And by that I mean: Who used a power tool on that poor lady's nostrils?
Watch this commercial twice. Notice the way its makers ever so gently (sneakily?) introduce the concept of pro-miscegenation by not outright showing the Chinese/African couple right away, they wait until the 7th second to splash an utterly unlikely and dissonant image on the screen. A chinese man with a black American woman? Seriously?
Does this kind of thing really sell insurance?
The evil civilization wreckers behind this advert know that confusion and dystopia go hand-in-hand. They realize that bewildering the tiny minds of the sheeple with too-strong images of statistically anomalous pairings will cause outrage of the kind that met the introduction of the Cheerios "heart healthy" commercial that was broadcast at every intermission of the Zimmerman trial.
That is no doubt why they intentionally made the baby look more black than chinese-african. That way, the people who saw this ad would question their own interpretation of it. As in:
"Maybe the chinese guy is just the step-father of this very african-american looking baby? Right?"
Just imagine how a commercial like this airing in mainland China would be received; imagine a commercial like this airing in 1950s - hell not even, 1970s - America.
The New York Times: Even Though This Post Has Nothing To Do With Them, It's Still Their Fault, Since 1957.

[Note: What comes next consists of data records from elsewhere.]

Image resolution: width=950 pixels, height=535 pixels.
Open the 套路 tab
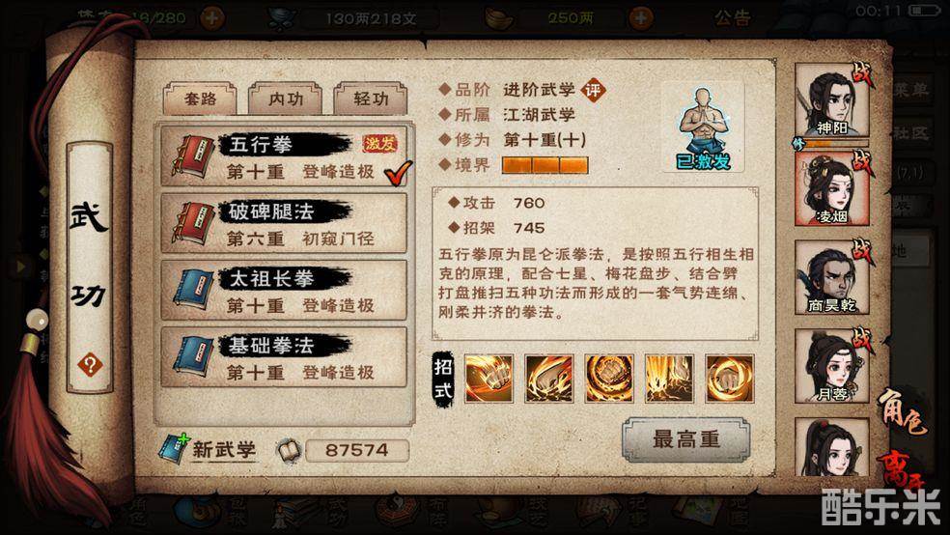pyautogui.click(x=200, y=99)
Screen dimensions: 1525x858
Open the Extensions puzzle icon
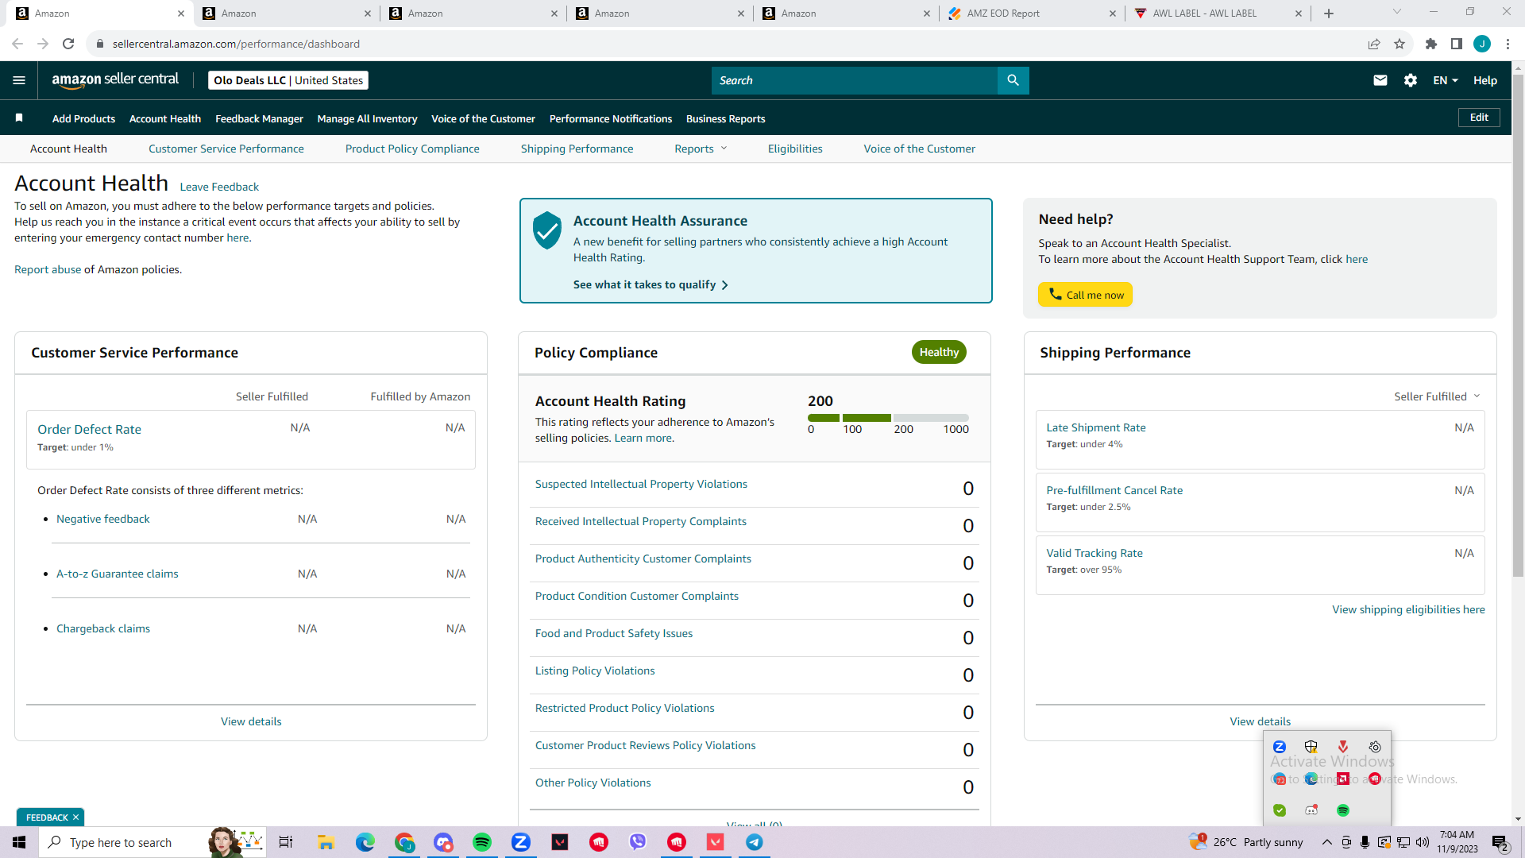(x=1431, y=44)
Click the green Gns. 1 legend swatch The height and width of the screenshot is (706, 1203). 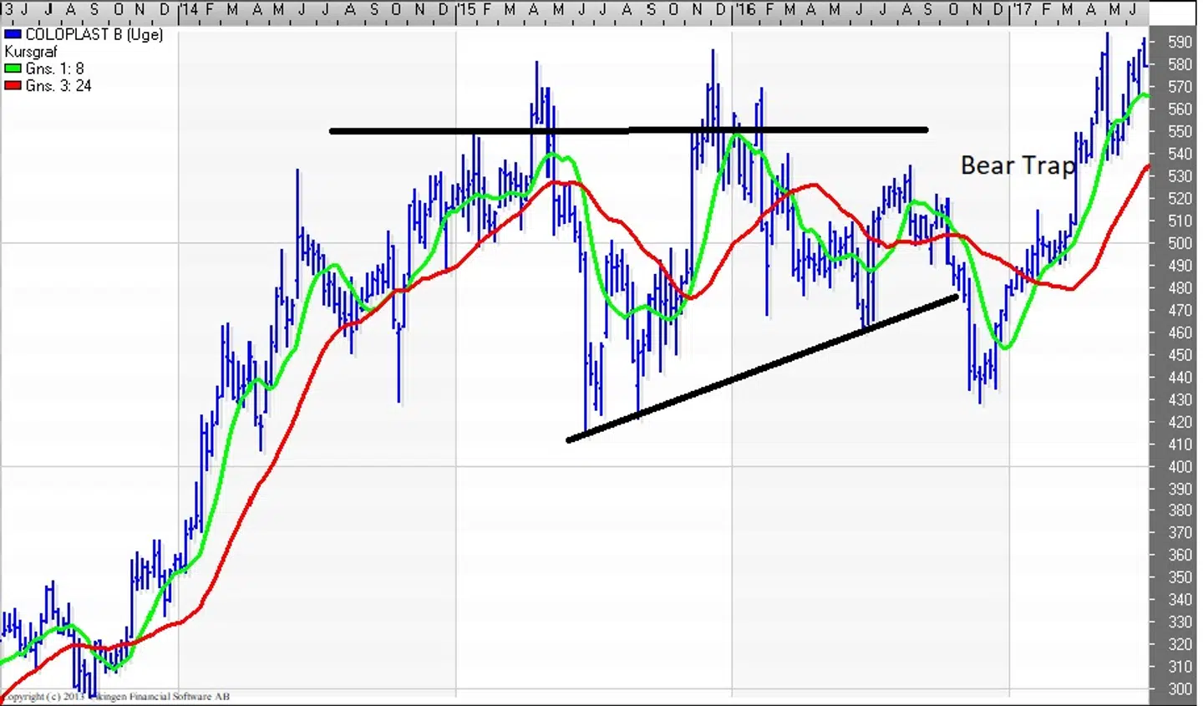(x=13, y=69)
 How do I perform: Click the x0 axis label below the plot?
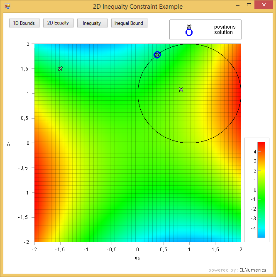tap(137, 258)
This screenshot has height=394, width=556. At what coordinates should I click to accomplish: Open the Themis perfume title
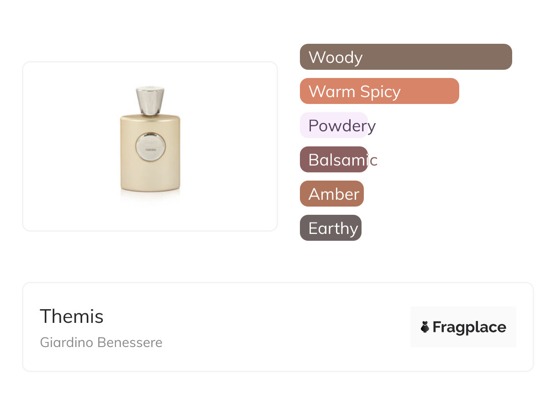click(72, 316)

Post Note: Okay, everybody caught that, right? The sneakiness goes up another level (on third viewing): turns out that chinese-african couple are not a couple at all. The chinese guy is an insurance salesman. But I had to watch the advert three times before that was apparent.
4 comments:
Yer right: the couple in the State Farm commercial are not actually a "couple" : the Asian guy is a rival insurance agent selling the negro woman wit child insurance.
But of course the commercial is so vague and so weird, that most viewers after one viewing will come to the immediate conclusion that the negro women is in fact with the chinaman and in the cardinal sense of the word.
This commercial and you are right to point it out, is waaaay wicker than the cheerios :Heart Healthy" commercial that triggered so much outrage and rightly so.
Black/white (or other mixtures) or often hinted at. eg in a workplace setting, in a commercial a white woman will be shown sitting next to a black man. Nominally, they aren't a couple but its all about the subliminal message, part of your mind 'sees' a mixed couple. Or it does if you havent woken up to their bullshit.
A lot of the propaganda isnt in the foreground. Its the mixed couples in the background. Or that classic - a scene in a supermarket with a black middle class, two parent family walking by behind the main action. See - black men dont abandon their kids you racist!
I thought the Asian man was an insurance salesman the first time I saw the commercial, do I really did not see a point for this discussion.